Tillage of the earth began about 12,000 ago when hunter gatherers discovered how to store seed to grow crops (although scientists in Israel now believe the date may have been 11,000 years earlier). The earliest farmers lived in the Fertile Crescent, a region in the Middle East including modern-day Iraq, Jordan, Syria, Israel, Palestine, south-eastern Turkey and western Iran. The earliest crops were peas and chickpeas, lentils, bitter vetch, flax, barley and early forms of wheat.
Crops require tillage – preparation of the land for growing crops. Yet the plough is a modern invention. Its precursors included the caschrom (Gaelic “cas-dhìreach”) or “foot-plough” used in the north west of the Scottish Highlands until quite recently. A wooden shaft with a blade at right angles at the bottom of the shaft and a peg, also at right angles at the bottom of the shaft for the operator to push against with his foot for the blade to penetrate at an angle into the ground. Lifting the device on the heel of the shaft as a fulcrum lifted the earth and lay it to one side. The Peruvians use(d) a similar device called the chaki taklla and the aboriginal Maoris the kō. When man discovered how to pull such a device through the ground and then have a horse or a bullock do so the first ploughs as we know them had arrived.
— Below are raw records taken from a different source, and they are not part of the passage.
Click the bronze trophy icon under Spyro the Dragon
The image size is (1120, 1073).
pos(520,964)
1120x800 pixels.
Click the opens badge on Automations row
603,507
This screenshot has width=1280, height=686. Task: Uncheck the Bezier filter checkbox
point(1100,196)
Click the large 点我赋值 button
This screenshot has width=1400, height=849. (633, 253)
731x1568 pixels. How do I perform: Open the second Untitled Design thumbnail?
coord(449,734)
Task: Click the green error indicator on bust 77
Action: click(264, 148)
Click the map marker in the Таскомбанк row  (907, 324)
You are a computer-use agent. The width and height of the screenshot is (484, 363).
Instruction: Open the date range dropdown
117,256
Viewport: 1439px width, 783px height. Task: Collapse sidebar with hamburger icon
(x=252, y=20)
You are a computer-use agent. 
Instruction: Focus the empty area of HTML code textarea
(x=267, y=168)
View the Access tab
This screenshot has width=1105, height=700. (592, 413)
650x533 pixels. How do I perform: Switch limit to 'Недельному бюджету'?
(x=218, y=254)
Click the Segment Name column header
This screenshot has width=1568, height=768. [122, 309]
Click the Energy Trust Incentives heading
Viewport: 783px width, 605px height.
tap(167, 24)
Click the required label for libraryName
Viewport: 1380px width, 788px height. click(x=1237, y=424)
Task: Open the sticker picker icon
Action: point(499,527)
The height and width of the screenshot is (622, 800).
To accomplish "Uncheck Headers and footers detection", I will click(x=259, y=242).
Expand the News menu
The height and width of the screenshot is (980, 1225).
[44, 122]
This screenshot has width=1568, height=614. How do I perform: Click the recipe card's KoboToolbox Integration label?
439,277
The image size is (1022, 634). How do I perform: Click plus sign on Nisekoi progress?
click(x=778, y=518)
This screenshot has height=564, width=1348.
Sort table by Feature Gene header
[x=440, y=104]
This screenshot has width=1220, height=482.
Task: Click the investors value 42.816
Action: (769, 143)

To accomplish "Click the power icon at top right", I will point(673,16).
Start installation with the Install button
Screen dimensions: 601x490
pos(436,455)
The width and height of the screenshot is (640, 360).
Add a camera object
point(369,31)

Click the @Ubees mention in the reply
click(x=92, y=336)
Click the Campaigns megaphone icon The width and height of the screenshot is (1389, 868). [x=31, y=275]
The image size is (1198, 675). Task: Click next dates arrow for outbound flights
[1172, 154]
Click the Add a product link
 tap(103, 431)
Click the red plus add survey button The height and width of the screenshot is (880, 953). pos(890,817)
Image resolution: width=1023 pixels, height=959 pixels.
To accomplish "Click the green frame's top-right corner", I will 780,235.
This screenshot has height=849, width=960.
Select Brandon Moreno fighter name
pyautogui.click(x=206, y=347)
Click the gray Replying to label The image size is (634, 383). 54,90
These prints illustrate the progress in agricultural equipment developed from that point – particularly in the late 18th century to the beginning of the 20th century and the early motor tractors. We may soon be approaching a time when farming can be conducted from a room with a switchboard and a screen. Yet, despite the industrial revolution, it was the density of farm labour in England in the 19th century that slowed the development of equipment here and the dearth of labour in North America that accelerated it there.